[Pandas教學]資料分析必懂的Pandas DataFrame處理雙維度資料方法

Photo by Slidebean on Unsplash

現在有許多的企業或商家，都會利用取得的使用者資料來進行分析，瞭解其中的趨勢或商機，由此可見，資料分析越來越受到重視，而這時候，能夠懂得使用資料分析工具就非常的重要。

在上一篇[Pandas教學]資料分析必懂的Pandas Series處理單維度資料方法文章中，分享了Pandas Series資料結構用於處理單維度資料集的實用方法，而本文則要來介紹Pandas套件的另一個非常重要的資料結構，也就是DataFrame。

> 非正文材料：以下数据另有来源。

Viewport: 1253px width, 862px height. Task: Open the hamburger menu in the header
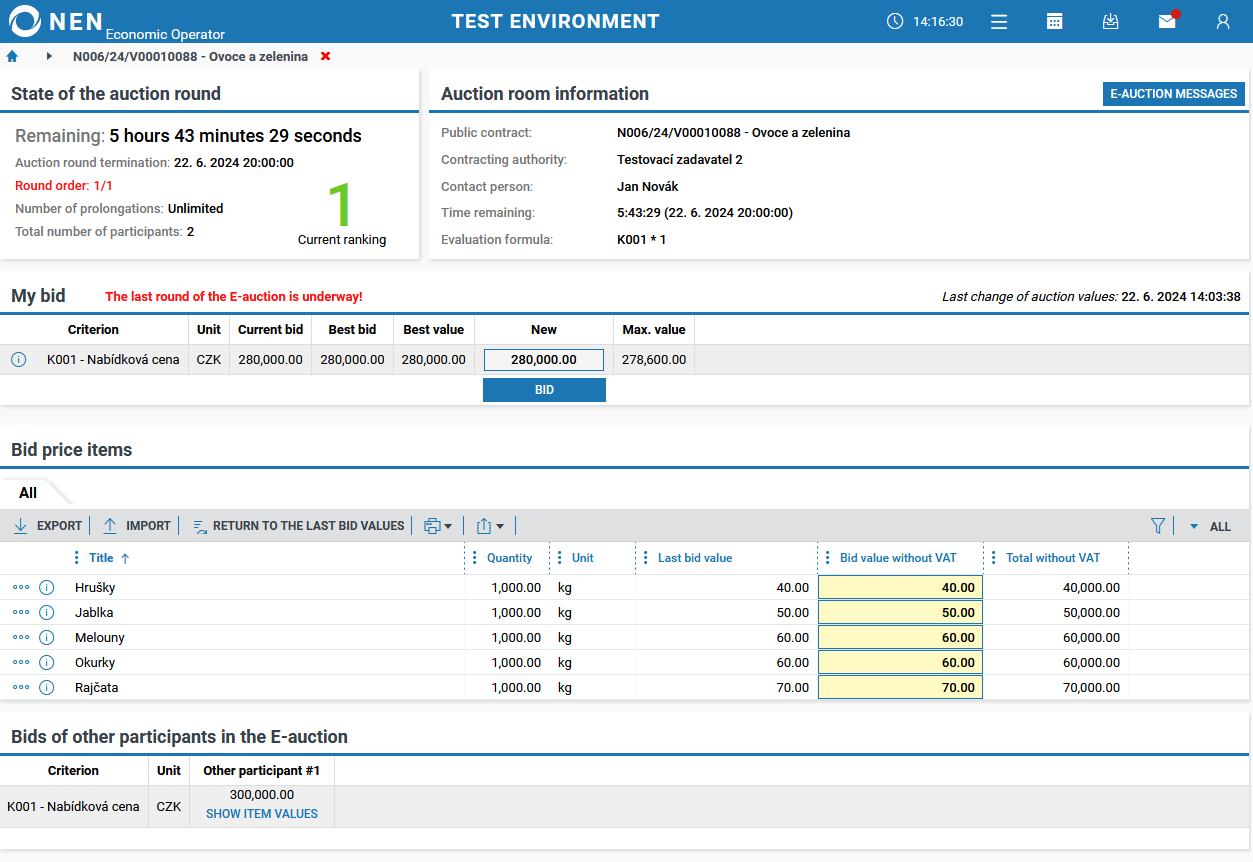click(x=999, y=22)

DataFrame主要用來處理雙維度的資料，也就是具有列(row)與欄(column)的表格式資料集，所以經常應用於讀取CSV檔案、網頁表格或資料庫等，來進行其中的資料分析或處理，本文就來分享Pandas DataFrame幾個基本的觀念，包含：

什麼是Pandas DataFrame
建立Pandas DataFrame
取得Pandas DataFrame資料
新增Pandas DataFrame資料
修改Pandas DataFrame資料
刪除Pandas DataFrame資料
篩選Pandas DataFrame資料
排序Pandas DataFrame資料

一、什麼是Pandas DataFrame

相較於Pandas Series處理單維度或單一欄位的資料，Pandas DataFrame則可以處理雙維度或多欄位的資料，就像是Excel的表格(Table)，具有資料索引(列)及欄位標題(欄)，如下範例：

在開始本文的實作前，首先需利用以下的指令來安裝Pandas套件：

$ pip install pandas

二、建立Pandas DataFrame

想要使用Pandas DataFrame來儲存雙維度的資料，就要先建立Pandas DataFrame物件，語法如下：

my_dataframe = pandas.DataFrame(字典或陣列資料)

範例

import pandas as pd


grades = {
    "name": ["Mike", "Sherry", "Cindy", "John"],
    "math": [80, 75, 93, 86],
    "chinese": [63, 90, 85, 70]
}

df = pd.DataFrame(grades)

print("使用字典來建立df：")
print(df)

print("=====================")

grades = [
    ["Mike", 80, 63],
    ["Sherry", 75, 90],
    ["Cindy", 93, 85],
    ["John", 86, 70]
]

new_df = pd.DataFrame(grades)

print("使用陣列來建立df：")
print(new_df)

執行結果

從執行結果可以看到，相同的資料內容，使用Python字典(Dictionary)來進行指定的話，鍵值(Key)就是Pandas DataFrame的欄位名稱，值(Value)則是該欄位的資料內容。而使用陣列來指定的話，就是單純的每一筆資料內容。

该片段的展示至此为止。